D) Seabird movements
i) Although some seabirds – especially those that nest near the poles – do make north-south movements, many take less obvious routes during migration, e.g., travelling east-west across the oceans.
ii) The reason for these differences is that food availability in the oceans is not as dependent on climate as it is on land. Instead oceanography plays a big role in determining where food is most abundant.
E) Irruptive movements
i) In some species the degree of migratory movement (the distances traveled, the proportion of the population that moves, etc.) can vary hugely from year to year.
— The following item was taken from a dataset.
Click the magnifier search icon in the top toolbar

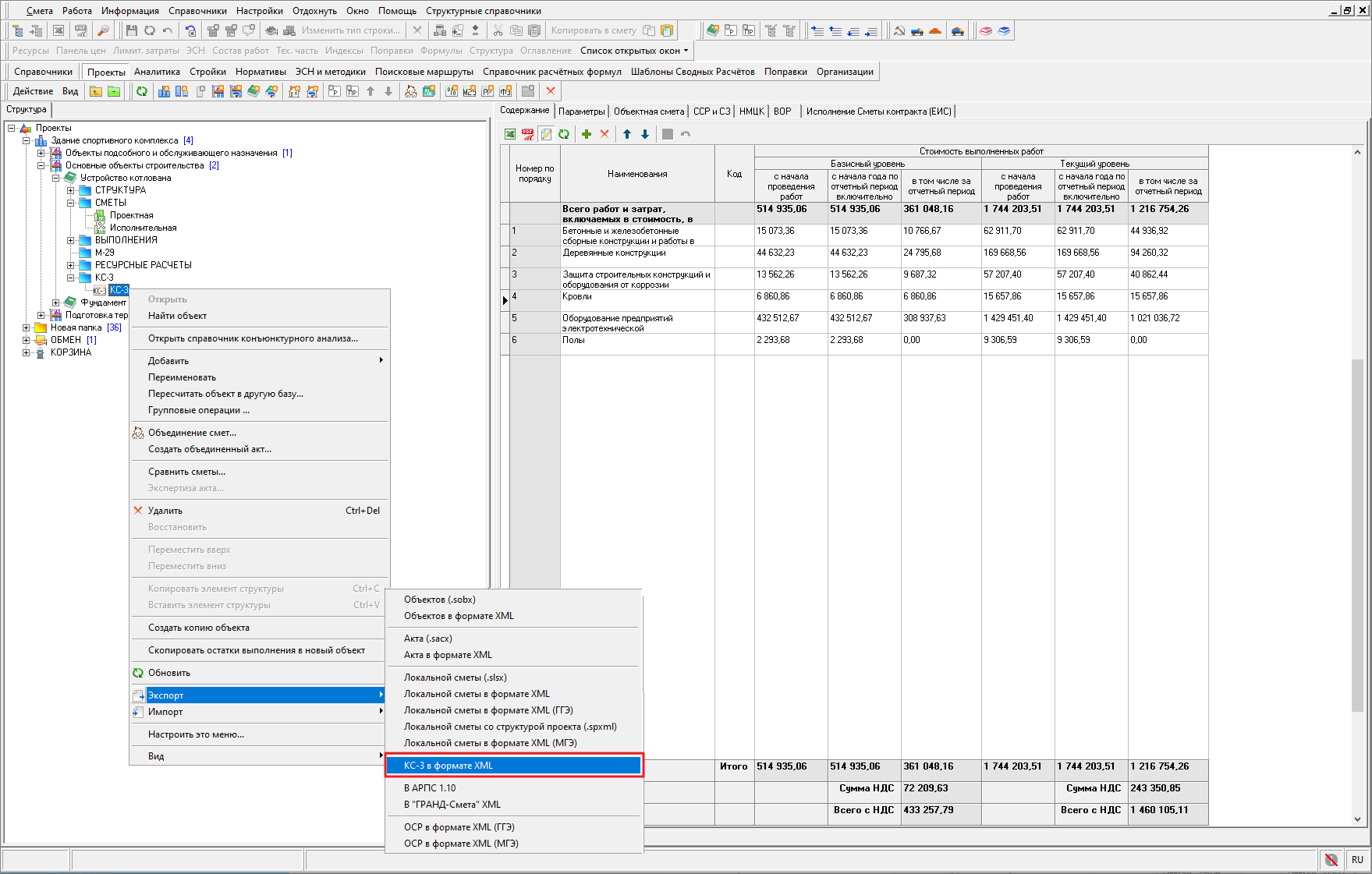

ii) These species are usually those that have food supplies that fluctuate widely from year to year and include many northern or montane species (e.g., various finches, some owls). In an “irruption” year, these birds can be very common far south of their typical winter range.
4. Why do birds migrate?
A) Advantages
i) Enables birds to take advantage of good feeding conditions.
ii) Provides nesting opportunities that would not be available if the bird stayed on its wintering grounds (e.g., seabirds).
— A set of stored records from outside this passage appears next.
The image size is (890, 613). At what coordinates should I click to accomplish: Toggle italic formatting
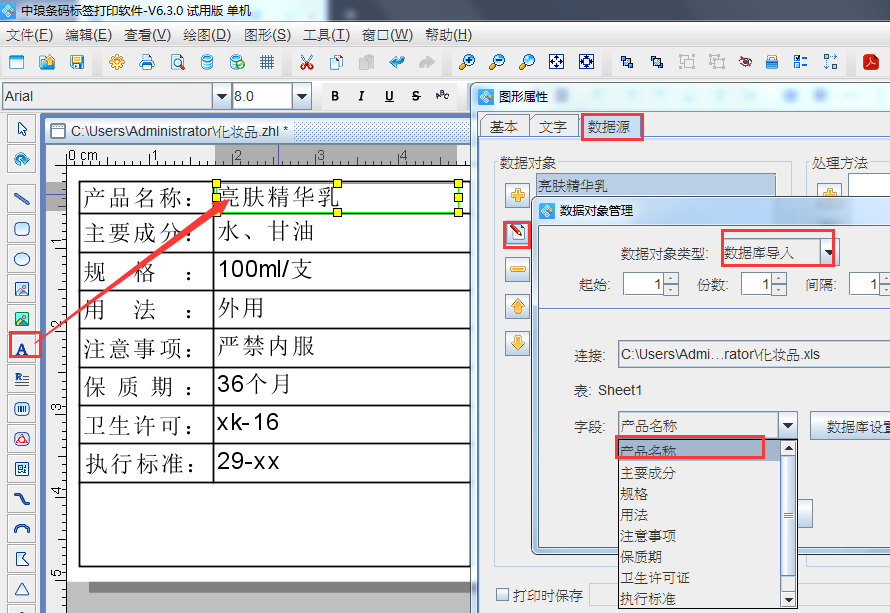[x=360, y=96]
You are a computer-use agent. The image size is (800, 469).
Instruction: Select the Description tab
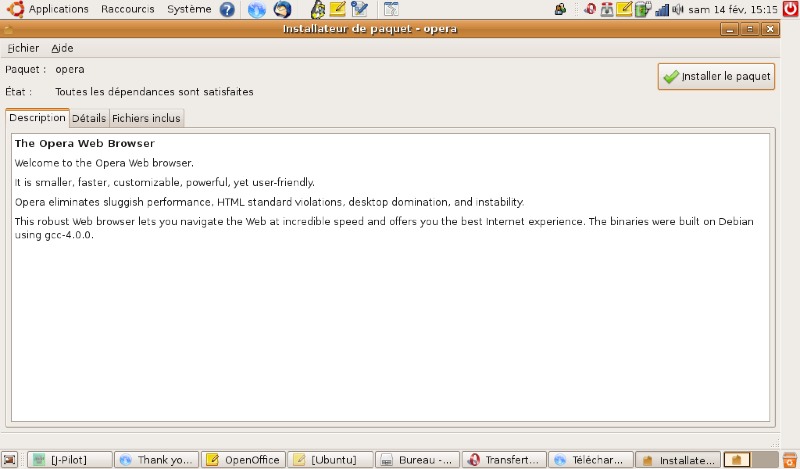point(37,118)
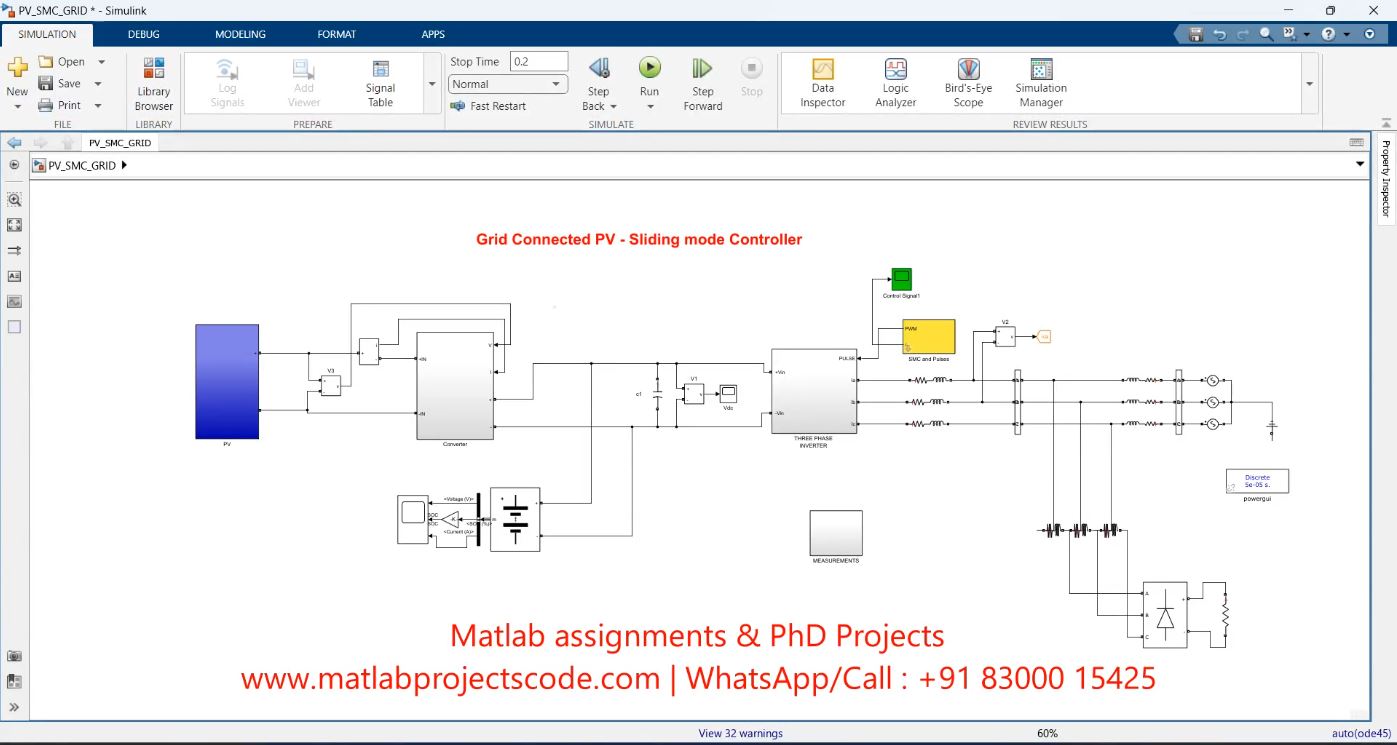The image size is (1397, 745).
Task: Click the Stop Time input field
Action: pos(538,62)
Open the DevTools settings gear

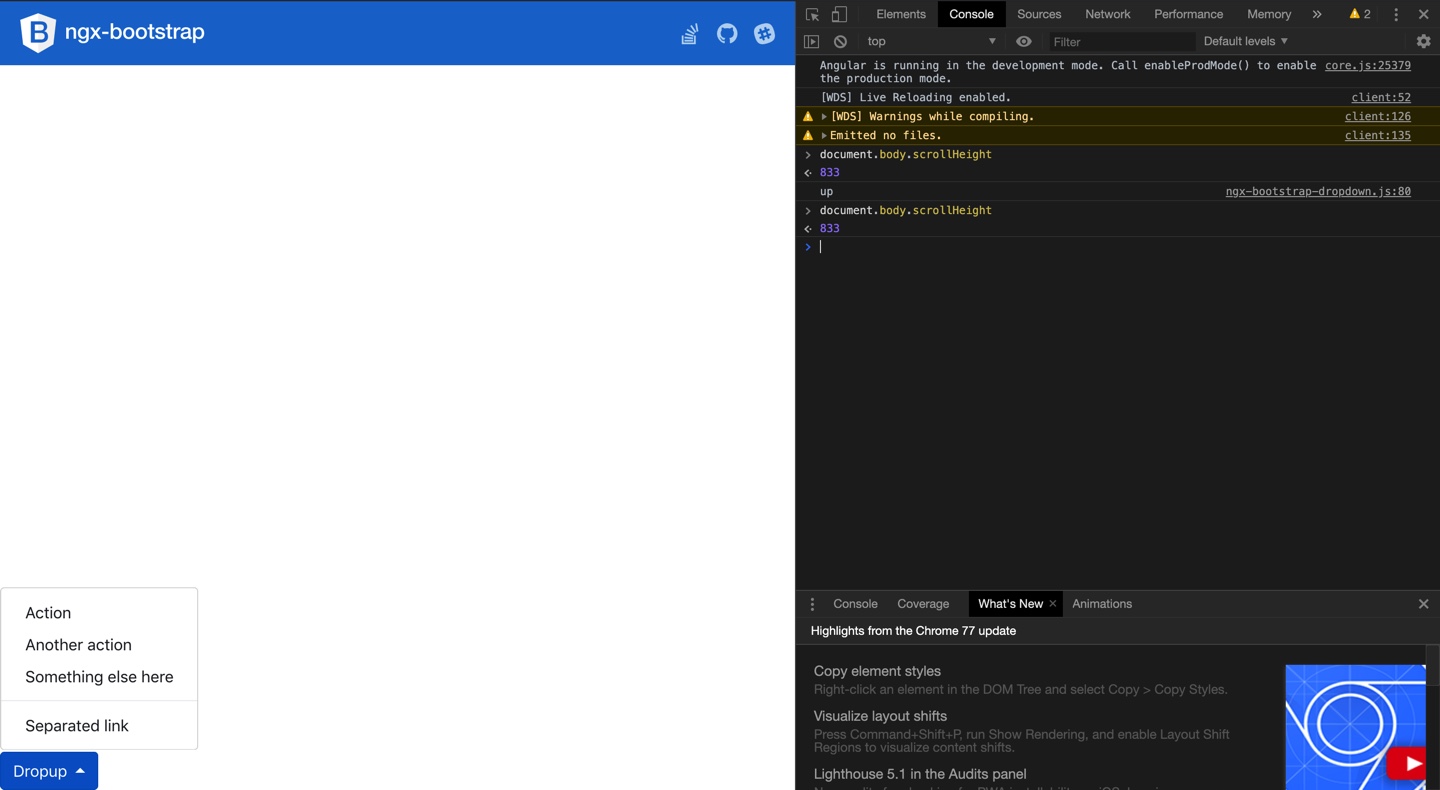pos(1423,41)
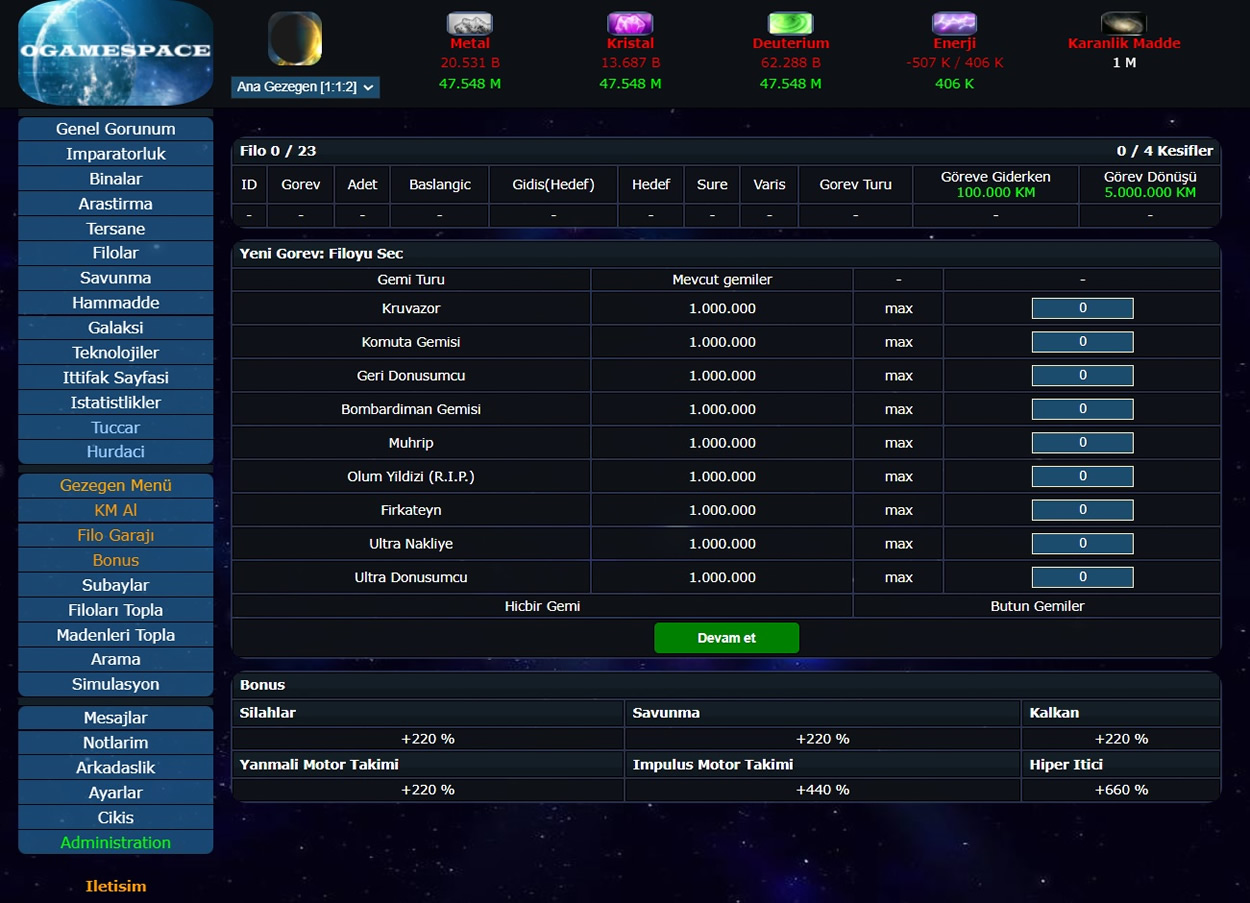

iii) Allows birds to avoid climate extremes.
iv) Reduces competition with other species during the breeding season.
v) May also allow birds to avoid parasites (??).
B) Disadvantages
i) Energetically very costly.
ii) High risk associated with long flights, often over harsh terrain or through poorly known areas (especially for young birds).
C) Origins of migration
i) Over the millennia, birds have spread north as glaciers have treated. Thus, it is probably better to think of latitudinal migration as a move away from the tropics during summer, rather than a move to the tropics in winter.
ii) For example, birds that lived in the tropics but which started to move north during the breeding season would have encountered very rich food supplies, fewer competitors, etc. This could have enhanced their breeding success compared to what they would have achieved had they stayed in the tropics. Such selection would have then favored the further evolution of migration as a behavior.
5. What biological capabilities does migration require?
A) Physiology
i) Birds lay down fat prior to migration and use it as fuel. Fat makes a good fuel for several reasons: it produces more energy per gram than carbohydrate or protein, it produces a lot of water as a metabolic by-product (this water is useful for avoiding dehydration), it can be mobilized at low temperatures, and it can easily be stored in the bird’s body without interfering with the bird’s aerodynamic shape.
ii) Some birds also undergo a major reorganization of their internal organs prior to migration, reducing the size of some body parts in order to accommodate increases in the size of other parts. For example, some shorebirds reduce the size of their digestive system during migration.
B) Neurological
Birds also have to have an amazing ability to find their way around in order to migrate thousands of miles, often returning to exactly the same place year after year. More on this next lecture.
6. Conservation implications of migration
Migration makes it exceedingly difficult to conserve rare and declining bird populations, because effective conservation can require protection of multiple sites, often 1000s of miles apart.